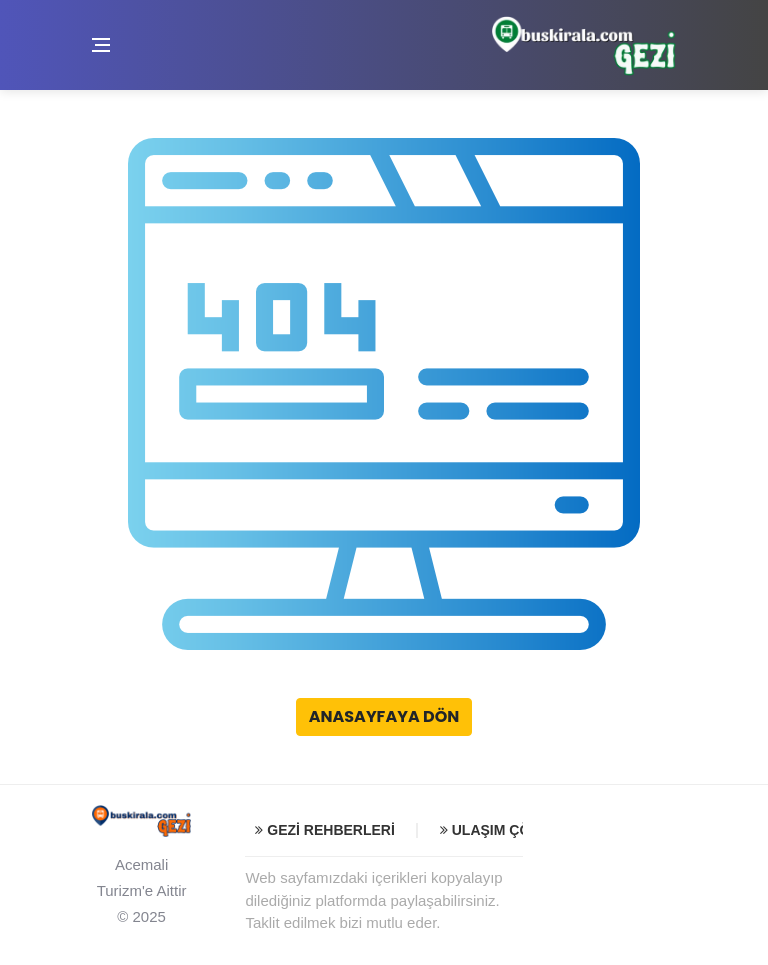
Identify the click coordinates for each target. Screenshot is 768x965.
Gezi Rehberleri (324, 830)
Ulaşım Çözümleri (516, 830)
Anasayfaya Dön (384, 716)
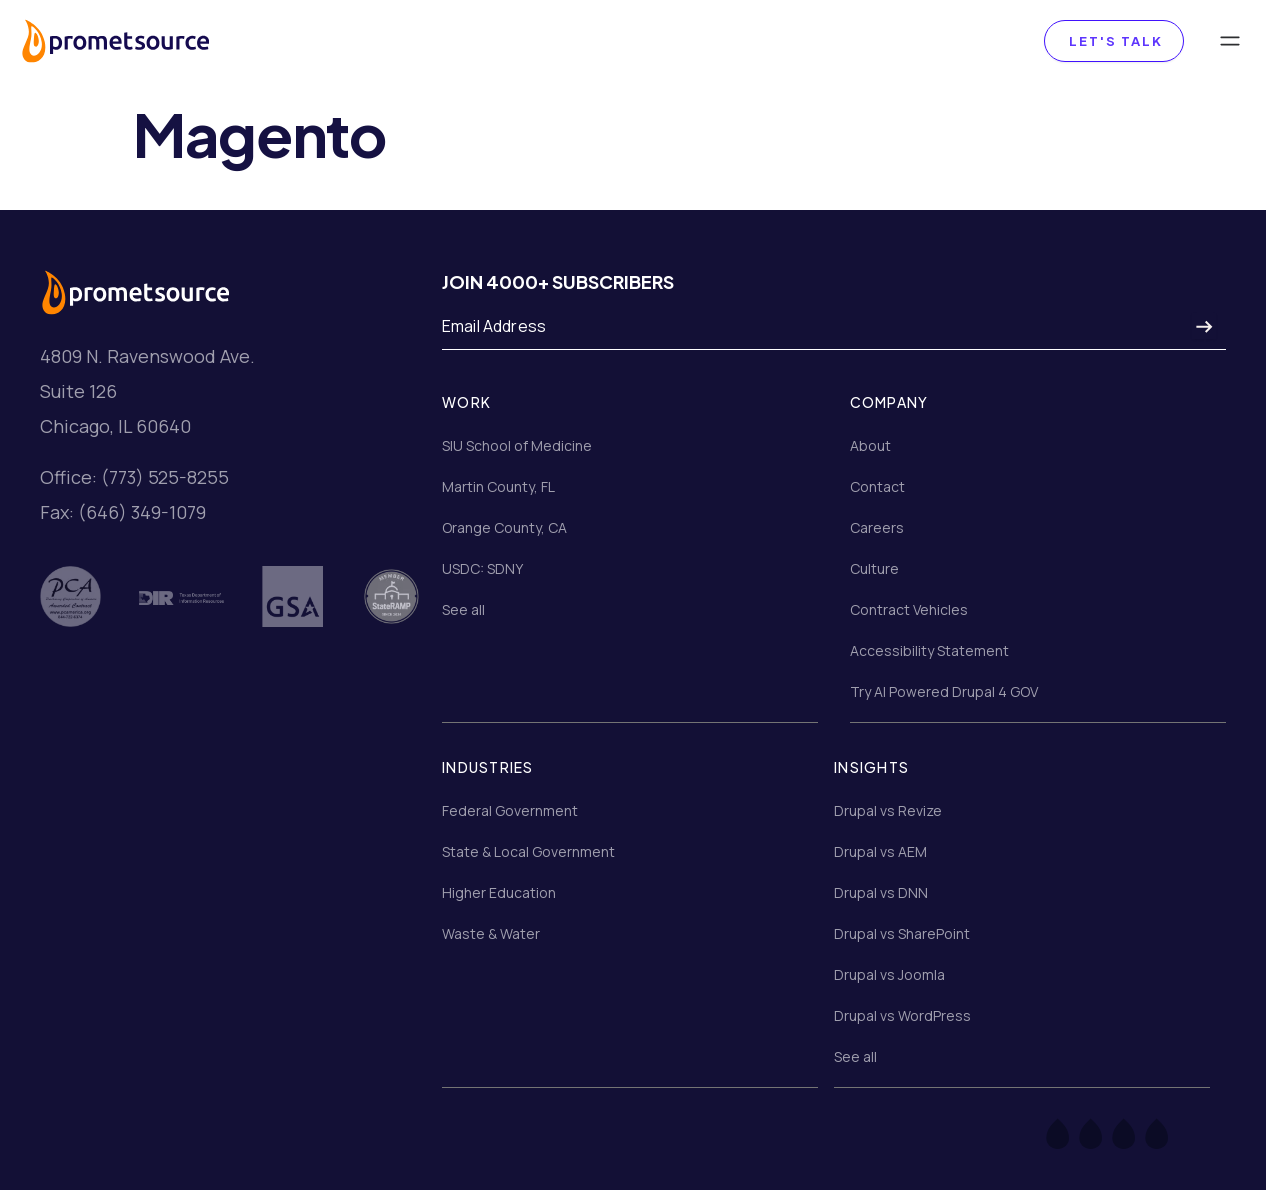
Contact (877, 486)
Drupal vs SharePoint (902, 933)
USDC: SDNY (482, 568)
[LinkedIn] (1169, 1132)
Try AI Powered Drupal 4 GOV (944, 691)
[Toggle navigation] (1230, 41)
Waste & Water (491, 933)
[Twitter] (1103, 1132)
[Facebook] (1070, 1132)
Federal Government (510, 810)
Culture (874, 568)
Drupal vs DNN (881, 892)
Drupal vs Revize (888, 810)
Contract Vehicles (909, 609)
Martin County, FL (498, 486)
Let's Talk (1114, 41)
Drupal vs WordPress (902, 1015)
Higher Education (499, 892)
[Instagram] (1136, 1132)
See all (463, 609)
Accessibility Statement (929, 650)
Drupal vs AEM (880, 851)
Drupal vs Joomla (889, 974)
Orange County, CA (504, 527)
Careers (877, 527)
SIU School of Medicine (517, 445)
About (870, 445)
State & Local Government (528, 851)
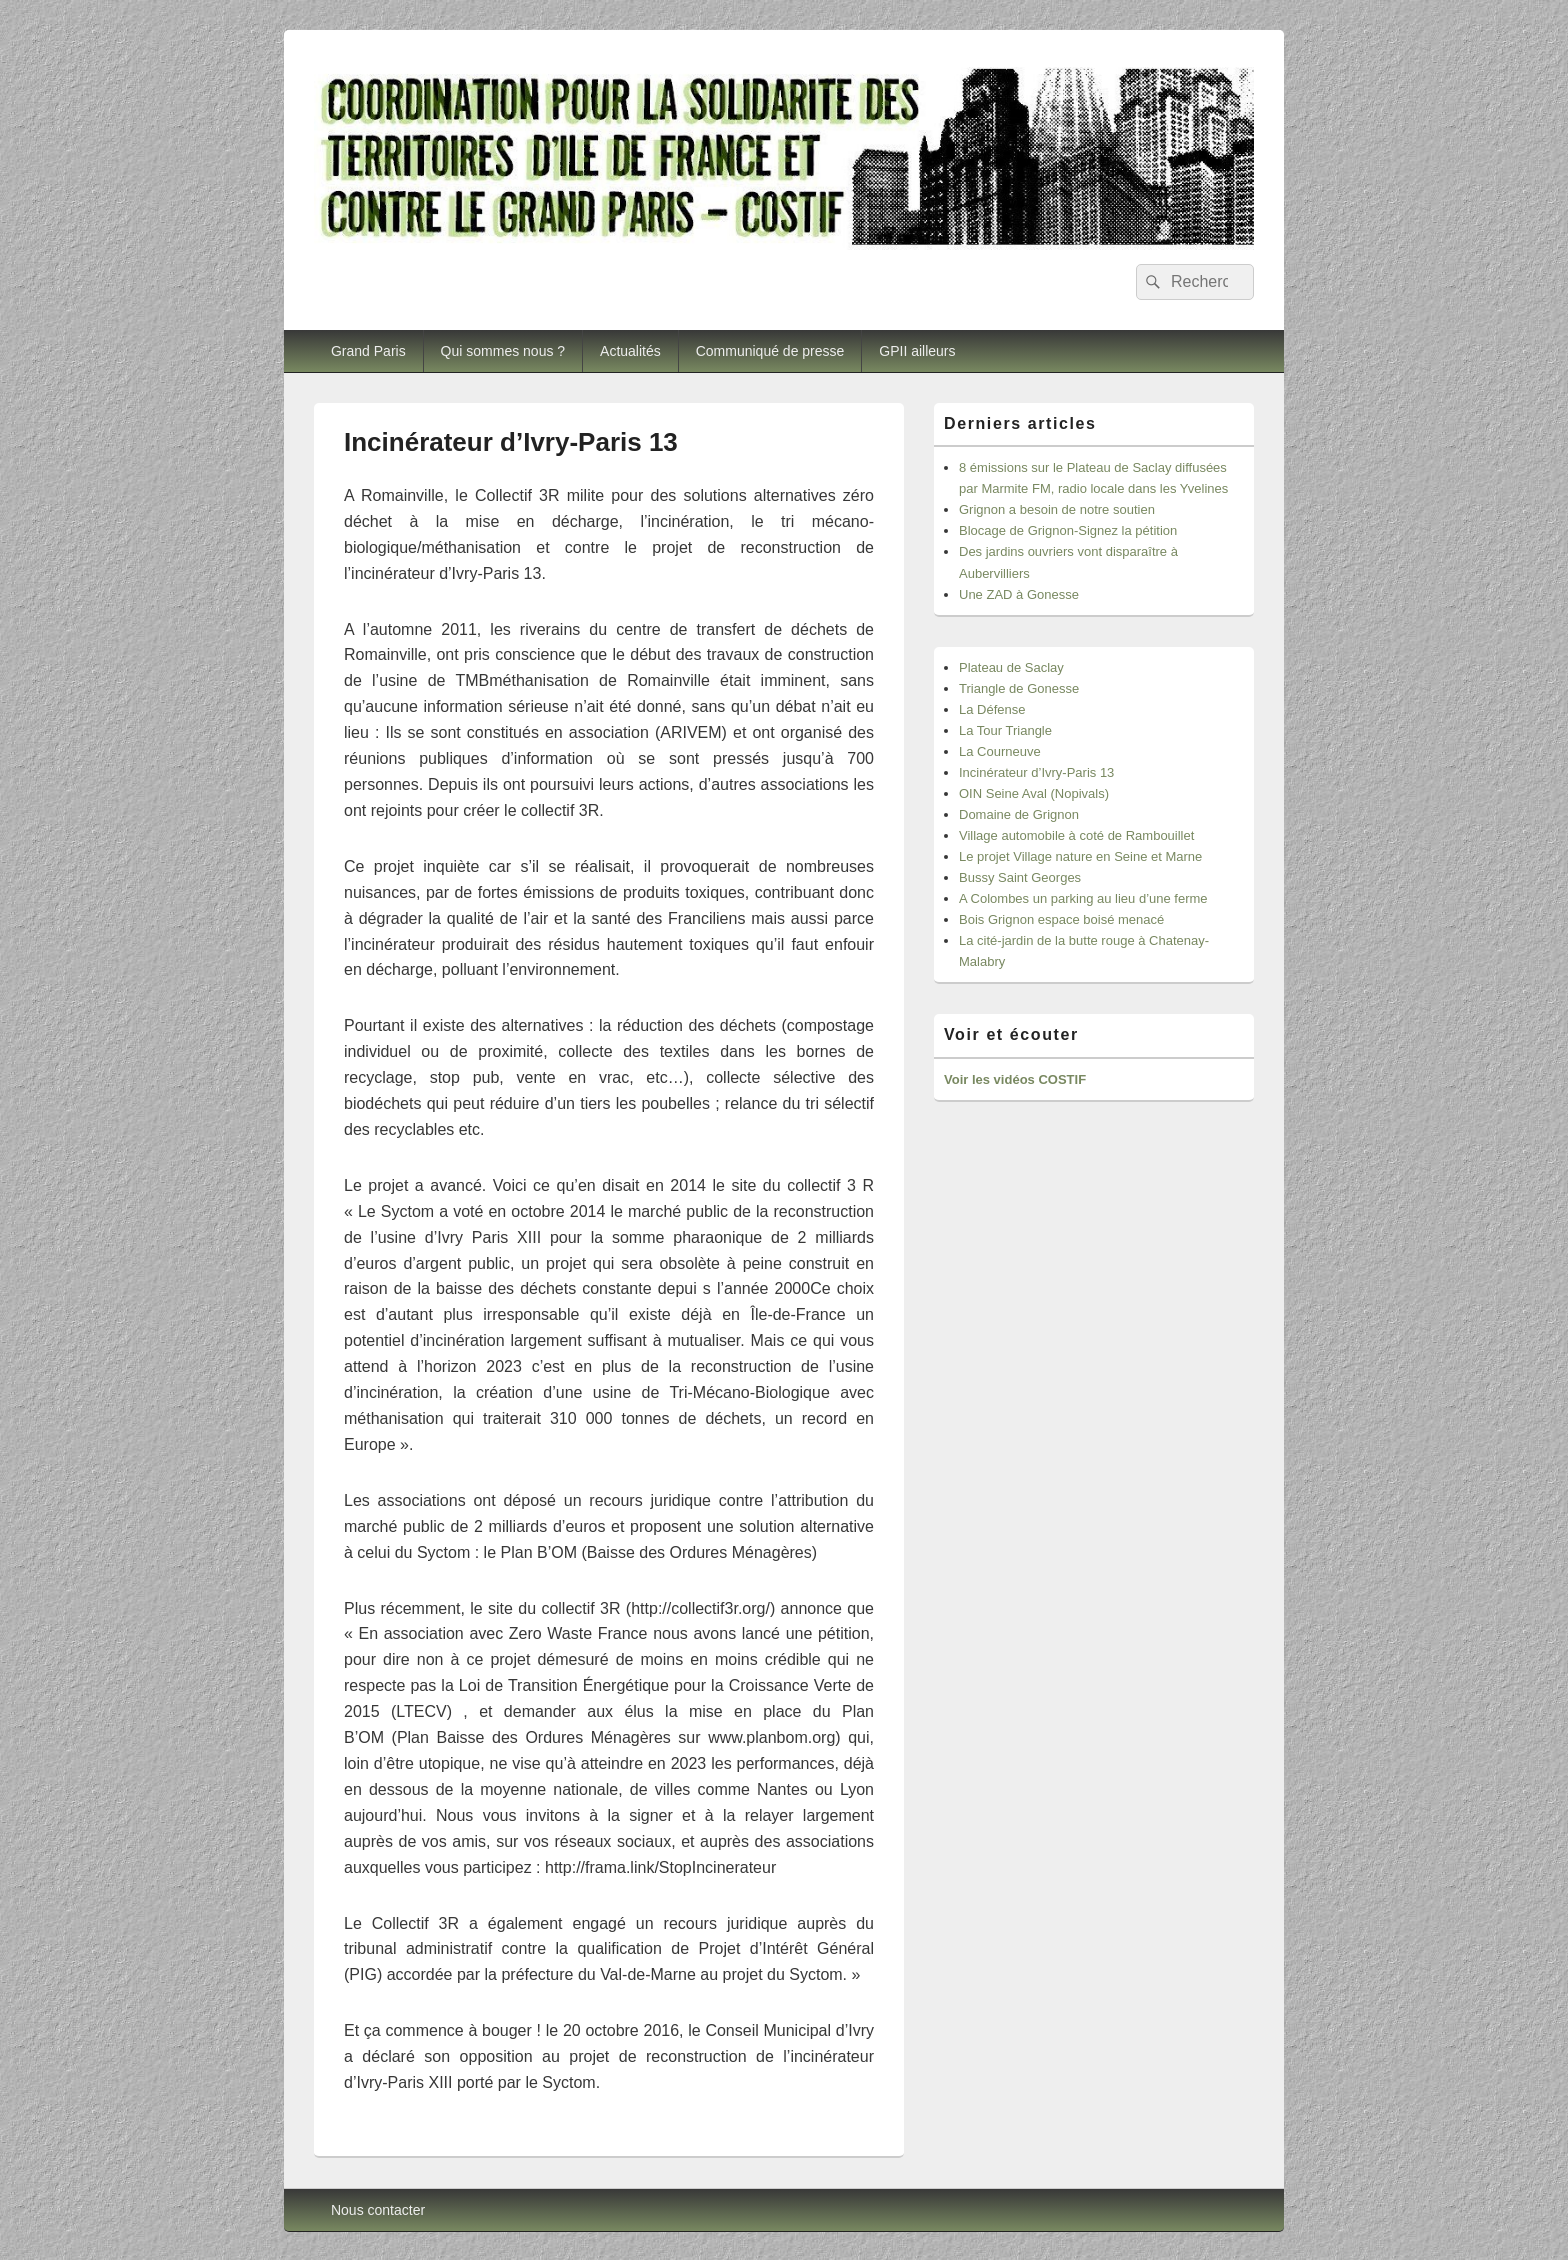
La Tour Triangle (1005, 730)
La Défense (992, 709)
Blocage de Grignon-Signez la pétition (1068, 530)
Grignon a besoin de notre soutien (1057, 509)
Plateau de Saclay (1011, 667)
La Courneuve (1000, 751)
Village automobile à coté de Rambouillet (1076, 835)
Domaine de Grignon (1019, 814)
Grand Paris (368, 351)
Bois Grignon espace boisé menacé (1061, 919)
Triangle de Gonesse (1019, 688)
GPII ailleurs (917, 351)
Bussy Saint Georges (1020, 877)
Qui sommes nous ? (503, 351)
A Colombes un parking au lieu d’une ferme (1083, 898)
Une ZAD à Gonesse (1019, 594)
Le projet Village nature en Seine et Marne (1080, 856)
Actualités (630, 351)
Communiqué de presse (770, 351)
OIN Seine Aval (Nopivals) (1034, 793)
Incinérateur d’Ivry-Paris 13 (1036, 772)
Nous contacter (378, 2210)
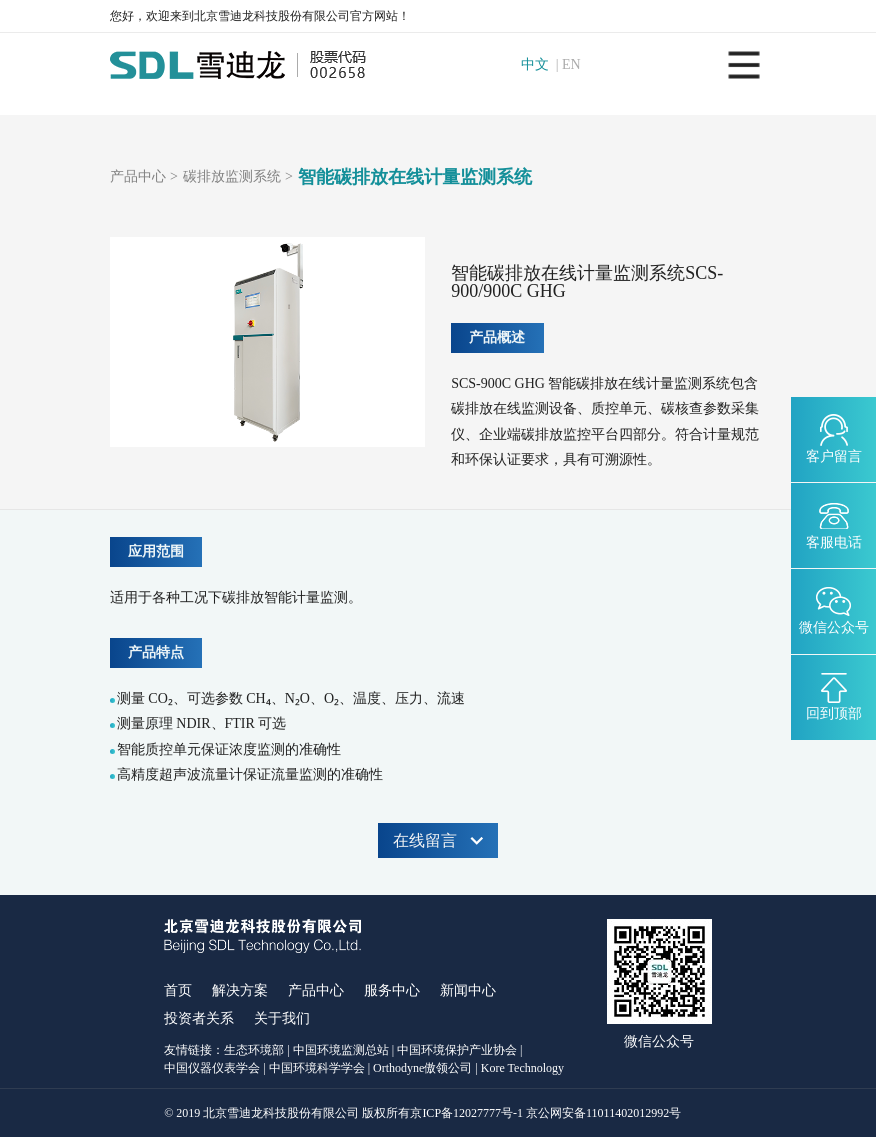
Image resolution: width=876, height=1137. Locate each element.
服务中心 (392, 990)
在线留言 (438, 840)
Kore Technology (522, 1068)
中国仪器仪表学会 (212, 1068)
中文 (537, 65)
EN (574, 65)
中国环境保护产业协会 (457, 1050)
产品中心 (138, 177)
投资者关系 (199, 1018)
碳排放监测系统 (232, 177)
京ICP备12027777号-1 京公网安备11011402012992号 (545, 1113)
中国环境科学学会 (317, 1068)
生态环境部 (254, 1050)
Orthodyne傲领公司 (422, 1068)
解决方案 (240, 990)
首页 (178, 990)
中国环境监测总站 (341, 1050)
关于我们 (282, 1018)
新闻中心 (468, 990)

---*---

STATED TASK
Please rewrite all of the material above with "Drupal" swapped for "Backdrop" everywhere it appears, keeping everything else the same, and omit the pictures.

THE COMPLETED TASK
Identify the click coordinates for each target. Screenshot is 768x965.
Gezi Rehberleri (324, 830)
Ulaşım Çözümleri (516, 830)
Anasayfaya Dön (384, 716)
Contact (877, 486)
Backdrop vs SharePoint (902, 933)
USDC: SDNY (482, 568)
[LinkedIn] (1169, 1132)
Try AI Powered Backdrop 4 GOV (944, 691)
[Toggle navigation] (1230, 41)
Waste & Water (491, 933)
[Twitter] (1103, 1132)
[Facebook] (1070, 1132)
Federal Government (510, 810)
Culture (874, 568)
Backdrop vs DNN (881, 892)
Backdrop vs Revize (888, 810)
Contract Vehicles (909, 609)
Martin County, FL (498, 486)
Let's Talk (1114, 41)
Backdrop vs WordPress (902, 1015)
Higher Education (499, 892)
[Instagram] (1136, 1132)
See all (463, 609)
Accessibility Statement (929, 650)
Backdrop vs AEM (880, 851)
Backdrop vs Joomla (889, 974)
Orange County, CA (504, 527)
Careers (877, 527)
SIU School of Medicine (517, 445)
About (870, 445)
State & Local Government (528, 851)
La Tour Triangle (1005, 730)
La Défense (992, 709)
Blocage de Grignon-Signez la pétition (1068, 530)
Grignon a besoin de notre soutien (1057, 509)
Plateau de Saclay (1011, 667)
La Courneuve (1000, 751)
Village automobile à coté de Rambouillet (1076, 835)
Domaine de Grignon (1019, 814)
Grand Paris (368, 351)
Bois Grignon espace boisé menacé (1061, 919)
Triangle de Gonesse (1019, 688)
GPII ailleurs (917, 351)
Bussy Saint Georges (1020, 877)
Qui sommes nous ? (503, 351)
A Colombes un parking au lieu d’une ferme (1083, 898)
Une ZAD à Gonesse (1019, 594)
Le projet Village nature en Seine et Marne (1080, 856)
Actualités (630, 351)
Communiqué de presse (770, 351)
OIN Seine Aval (Nopivals) (1034, 793)
Incinérateur d’Ivry-Paris 13 (1036, 772)
Nous contacter (378, 2210)
Image resolution: width=876, height=1137. Locate each element.
服务中心 (392, 990)
在线留言 (438, 840)
Kore Technology (522, 1068)
中国仪器仪表学会 (212, 1068)
中文 (537, 65)
EN (574, 65)
中国环境保护产业协会 (457, 1050)
产品中心 (138, 177)
投资者关系 (199, 1018)
碳排放监测系统 (232, 177)
京ICP备12027777号-1 京公网安备11011402012992号 (545, 1113)
中国环境科学学会 (317, 1068)
生态环境部 (254, 1050)
Orthodyne傲领公司 (422, 1068)
解决方案 (240, 990)
首页 (178, 990)
中国环境监测总站 (341, 1050)
关于我们 (282, 1018)
新闻中心 (468, 990)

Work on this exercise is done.